MATERIAL →
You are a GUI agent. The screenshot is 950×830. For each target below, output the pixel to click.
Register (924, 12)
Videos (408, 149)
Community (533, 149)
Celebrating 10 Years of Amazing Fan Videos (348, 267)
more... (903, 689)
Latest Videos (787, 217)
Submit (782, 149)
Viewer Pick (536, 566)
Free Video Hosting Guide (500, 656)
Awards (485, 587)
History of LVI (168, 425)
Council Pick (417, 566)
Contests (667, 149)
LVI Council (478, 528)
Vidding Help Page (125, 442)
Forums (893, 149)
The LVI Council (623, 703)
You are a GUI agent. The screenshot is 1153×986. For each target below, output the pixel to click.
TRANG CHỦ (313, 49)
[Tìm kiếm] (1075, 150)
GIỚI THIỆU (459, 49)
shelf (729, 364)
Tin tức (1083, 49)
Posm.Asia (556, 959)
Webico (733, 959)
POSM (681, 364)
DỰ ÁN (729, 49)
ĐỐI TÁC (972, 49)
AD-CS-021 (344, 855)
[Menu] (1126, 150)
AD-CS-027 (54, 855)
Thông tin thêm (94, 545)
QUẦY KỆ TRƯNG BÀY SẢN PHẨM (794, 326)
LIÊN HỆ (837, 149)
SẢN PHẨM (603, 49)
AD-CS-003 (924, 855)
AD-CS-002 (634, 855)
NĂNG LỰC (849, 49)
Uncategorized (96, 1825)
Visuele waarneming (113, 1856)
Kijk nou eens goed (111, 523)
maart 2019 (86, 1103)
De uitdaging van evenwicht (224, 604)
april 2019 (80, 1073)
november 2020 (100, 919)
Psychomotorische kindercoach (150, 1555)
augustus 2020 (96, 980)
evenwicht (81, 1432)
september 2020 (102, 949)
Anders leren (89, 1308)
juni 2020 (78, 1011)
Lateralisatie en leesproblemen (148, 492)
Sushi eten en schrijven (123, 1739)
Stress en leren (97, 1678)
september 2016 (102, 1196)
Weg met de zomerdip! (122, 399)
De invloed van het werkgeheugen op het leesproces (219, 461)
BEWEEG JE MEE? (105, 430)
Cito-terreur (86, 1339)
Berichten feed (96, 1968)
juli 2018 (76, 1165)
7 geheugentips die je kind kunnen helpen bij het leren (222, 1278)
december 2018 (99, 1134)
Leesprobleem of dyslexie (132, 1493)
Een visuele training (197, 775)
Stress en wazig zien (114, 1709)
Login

PROBLEM TO SOLVE → Set out each line of the data above as a Markdown table with two columns, No. and Entry, numbering the lines in order and omitting any blank ones.

ANSWER TO THIS EXERCISE →
| No. | Entry |
|---|---|
| 1 | You are a GUI agent. The screenshot is 950×830. For each target below, output the pixel to click. |
| 2 | Register (924, 12) |
| 3 | Videos (408, 149) |
| 4 | Community (533, 149) |
| 5 | Celebrating 10 Years of Amazing Fan Videos (348, 267) |
| 6 | more... (903, 689) |
| 7 | Latest Videos (787, 217) |
| 8 | Submit (782, 149) |
| 9 | Viewer Pick (536, 566) |
| 10 | Free Video Hosting Guide (500, 656) |
| 11 | Awards (485, 587) |
| 12 | History of LVI (168, 425) |
| 13 | Council Pick (417, 566) |
| 14 | Contests (667, 149) |
| 15 | LVI Council (478, 528) |
| 16 | Vidding Help Page (125, 442) |
| 17 | Forums (893, 149) |
| 18 | The LVI Council (623, 703) |
| 19 | You are a GUI agent. The screenshot is 1153×986. For each target below, output the pixel to click. |
| 20 | TRANG CHỦ (313, 49) |
| 21 | [Tìm kiếm] (1075, 150) |
| 22 | GIỚI THIỆU (459, 49) |
| 23 | shelf (729, 364) |
| 24 | Tin tức (1083, 49) |
| 25 | Posm.Asia (556, 959) |
| 26 | Webico (733, 959) |
| 27 | POSM (681, 364) |
| 28 | DỰ ÁN (729, 49) |
| 29 | ĐỐI TÁC (972, 49) |
| 30 | AD-CS-021 (344, 855) |
| 31 | [Menu] (1126, 150) |
| 32 | AD-CS-027 (54, 855) |
| 33 | Thông tin thêm (94, 545) |
| 34 | QUẦY KỆ TRƯNG BÀY SẢN PHẨM (794, 326) |
| 35 | LIÊN HỆ (837, 149) |
| 36 | SẢN PHẨM (603, 49) |
| 37 | AD-CS-003 (924, 855) |
| 38 | AD-CS-002 (634, 855) |
| 39 | NĂNG LỰC (849, 49) |
| 40 | Uncategorized (96, 1825) |
| 41 | Visuele waarneming (113, 1856) |
| 42 | Kijk nou eens goed (111, 523) |
| 43 | maart 2019 (86, 1103) |
| 44 | De uitdaging van evenwicht (224, 604) |
| 45 | april 2019 (80, 1073) |
| 46 | november 2020 (100, 919) |
| 47 | Psychomotorische kindercoach (150, 1555) |
| 48 | augustus 2020 (96, 980) |
| 49 | evenwicht (81, 1432) |
| 50 | september 2020 (102, 949) |
| 51 | Anders leren (89, 1308) |
| 52 | juni 2020 (78, 1011) |
| 53 | Lateralisatie en leesproblemen (148, 492) |
| 54 | Sushi eten en schrijven (123, 1739) |
| 55 | Stress en leren (97, 1678) |
| 56 | september 2016 (102, 1196) |
| 57 | Weg met de zomerdip! (122, 399) |
| 58 | De invloed van het werkgeheugen op het leesproces (219, 461) |
| 59 | BEWEEG JE MEE? (105, 430) |
| 60 | Cito-terreur (86, 1339) |
| 61 | Berichten feed (96, 1968) |
| 62 | juli 2018 (76, 1165) |
| 63 | 7 geheugentips die je kind kunnen helpen bij het leren (222, 1278) |
| 64 | december 2018 (99, 1134) |
| 65 | Leesprobleem of dyslexie (132, 1493) |
| 66 | Een visuele training (197, 775) |
| 67 | Stress en wazig zien (114, 1709) |
| 68 | Login |